Published on August 31, 2017

Why do interest rates of return differ between investments?

Loan interest rates reflect the credit risk of the underlying transaction – the probability of a loan defaulting. Rates are therefore representations of the creditworthiness of the underlying borrower, the security pledged and the circumstances surrounding the property purchase or refinance.

 

With all Proplend loans backed by a first legal charge over an income producing UK commercial property, our rates might not be the very highest available, but nor should they be compared to returns for unsecured loans where there is typically increased risk. Nevertheless our rates compare favourably with many unsecured loan rates on the market, with our loans described as “great security and high rates” by a P2P Lending expert.

 

Indeed, peer to peer analysts, 4thWay featured a Proplend loan as an example investment with higher interest and lower risk. They’ve also described us as 1 of the top 3 property P2P lending platforms.

 


 

Similarly, different forms and levels of secured lending have different degrees of risk based on how the security value is expected to fair in less favourable economic conditions. As well as our maximum 75% loan to securing property limit, Proplend has established a number of other requirements to minimise lender risk.
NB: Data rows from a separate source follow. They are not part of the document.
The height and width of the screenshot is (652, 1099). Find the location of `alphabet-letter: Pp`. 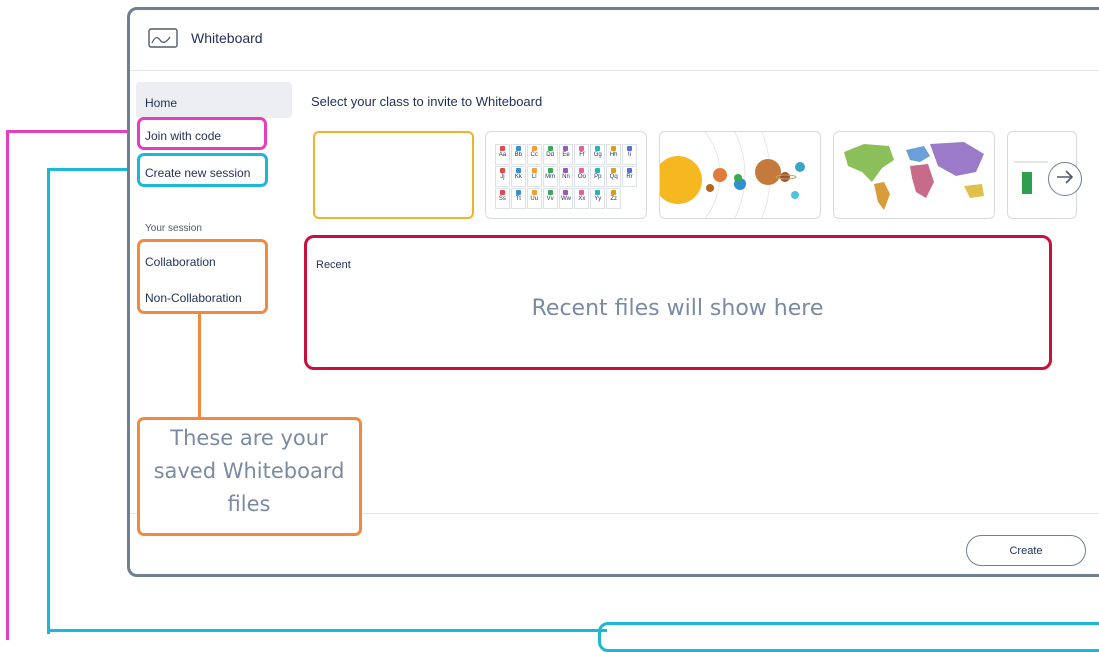

alphabet-letter: Pp is located at coordinates (598, 177).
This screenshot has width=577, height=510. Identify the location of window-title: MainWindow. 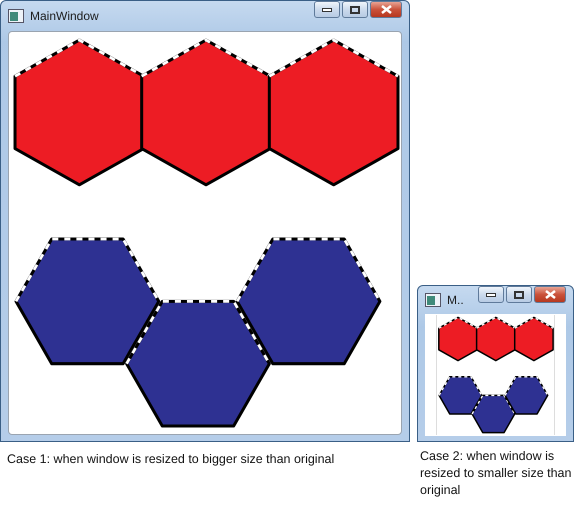
(65, 16).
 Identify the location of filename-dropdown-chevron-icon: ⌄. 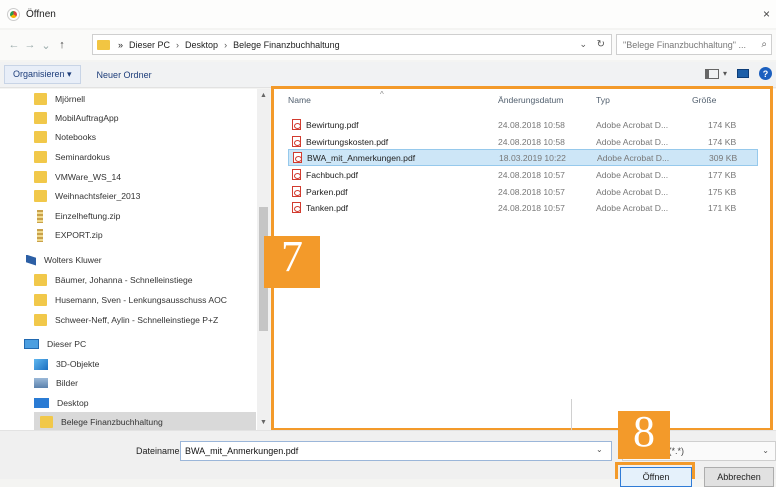
(600, 450).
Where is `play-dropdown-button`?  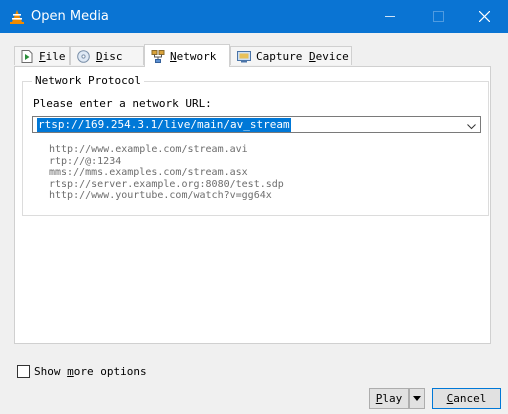 play-dropdown-button is located at coordinates (417, 398).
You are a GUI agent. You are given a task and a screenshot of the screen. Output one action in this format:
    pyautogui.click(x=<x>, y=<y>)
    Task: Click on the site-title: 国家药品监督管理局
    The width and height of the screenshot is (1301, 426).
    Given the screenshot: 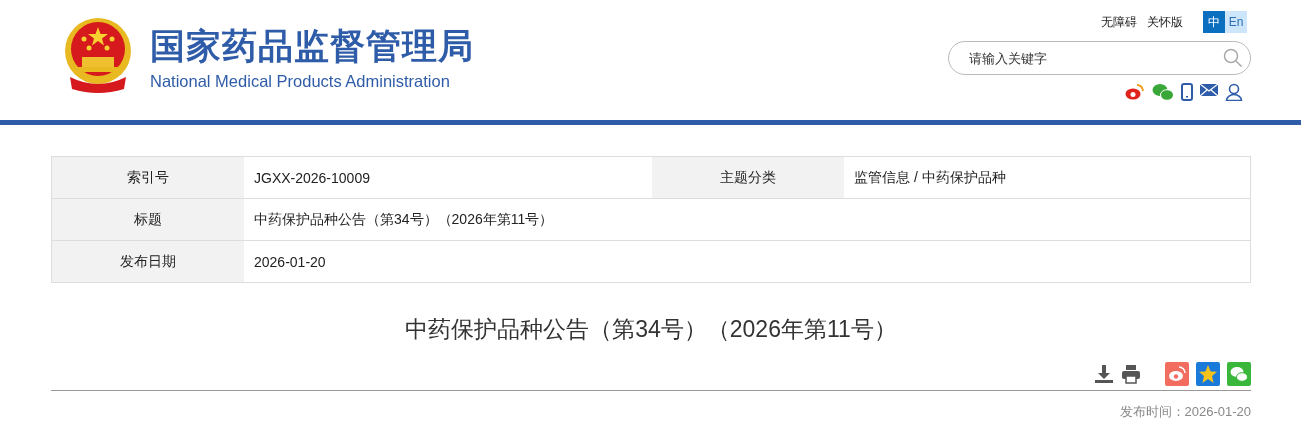 What is the action you would take?
    pyautogui.click(x=312, y=46)
    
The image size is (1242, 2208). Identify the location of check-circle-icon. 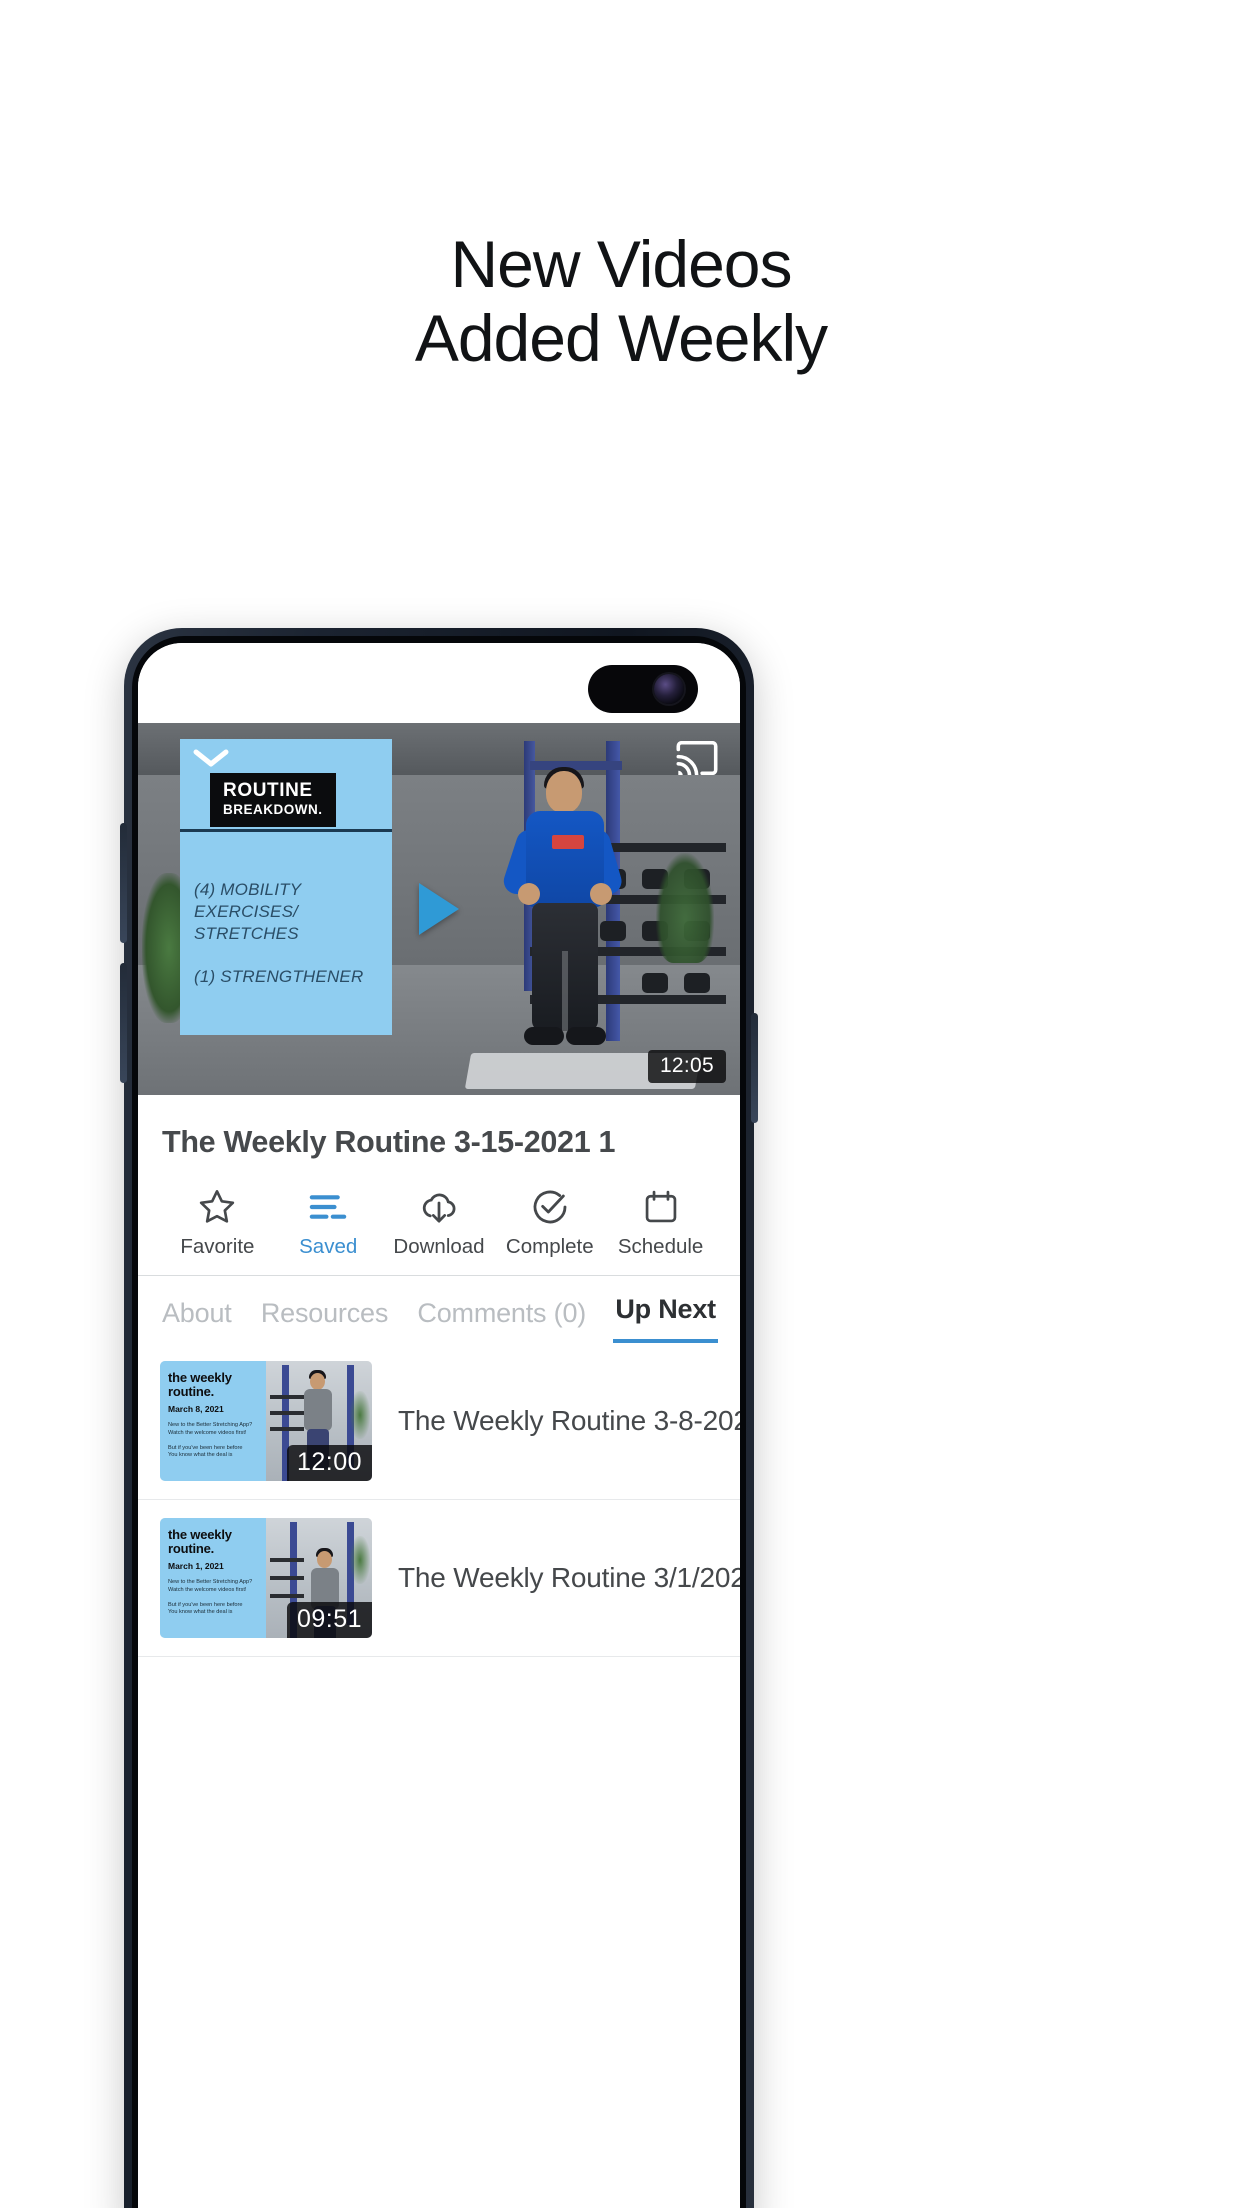
(550, 1207).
The degree to which borrowers exceed these minimum requirements will also be reflected in the interest rates.

 

Loan-specific factors influencing interest rates include:

  • Loan To Value (LTV) ratio;
  • Income Cover Ratio (ICR) – the extent to which property rental income covers interest payments;
  • Length of leases and credit quality of underlying tenants;
  • Track record and credit history of the borrower;
  • Additional credit enhancement such as personal and corporate guarantees;
  • Property fundamentals such as location and condition and;
  • The type of loan product and term commitment. For example 12-month ‘bridge’ loans versus 5-year mortgage-style loans

 


 

Market-related factors influencing interest rates

Proplend’s pricing model also takes into account short and medium term interest rate expectations and outlooks for Bank of England base rates, as well as LIBOR (London Interbank Offered Rate) and medium term swap rates.

 

We also regularly benchmark our lending rates against other lenders to ensure the loan product remains competitive on a like-for-like product basis, comparing rates with:

  • Traditional banks
  • Peer to peer platforms
  • Other alternative lenders

 


 

Proplend has structured its fees to align interests with Lenders. The platform charges a ‘Lender Fee’ equal to 10% of the gross interest that Lenders receive. This is only deducted from the income once it has been paid to the Lenders – so we only get paid when they do.

 

Higher returns are available compared to those offered by traditional banks, with peer to peer platforms taking a relatively modest fee consistent for their role as facilitators of direct lending relationships. The lion’s share of the loan interest finding its way to the actual lender.